In our case, the story―someone else’s mind you―that we had accepted as our truth, was that my mother’s condition would continue to rapidly deteriorate until she was nonfunctioning, nonverbal and bed bound, while we burnt out.

If I tell you that the night my father met my mother she was wearing a green dress, everyone in this room will envision a different hue of green, ranging from subtle variations to extreme. We don’t think about this―but what we call reality is highly subjective.

So that evening, my father and I examined the thoughts that were shaping our experience, and we discussed how to change our narrative. This next poem was written shortly after that conversation.

Letting Go of Letting Go

The art

Of letting go

Includes

Letting go

—Of letting go.

Each time

We make peace

With losing you

You seem

To make peace

With staying.

This new serenity In you

—A mirror

Of our own.

[PROVIDED DATA]
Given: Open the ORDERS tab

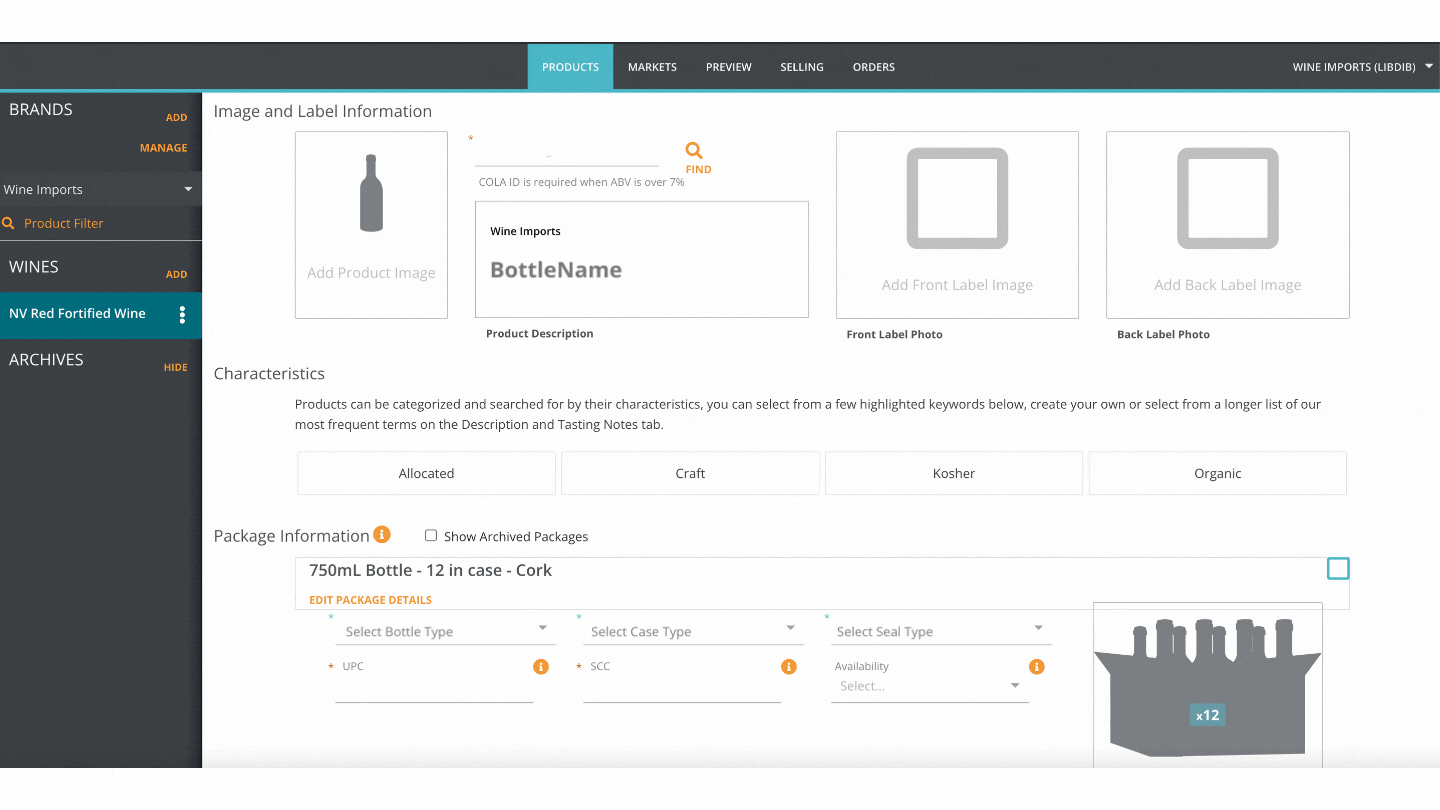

[YOUR TASKS]
a) In the excerpt, what is the green dress example meant to show? Answer in one to three sentences.
b) Echo the excerpt word for word, between "So that evening, my" and "after that conversation.", inclusive.
The lines have no connection to the excerpt.

[PROBLEM SOLUTIONS]
a) Everyone hearing that the mother wore a green dress would picture a different shade of green. This shows that what we call reality is highly subjective.

b)
So that evening, my father and I examined the thoughts that were shaping our experience, and we discussed how to change our narrative. This next poem was written shortly after that conversation.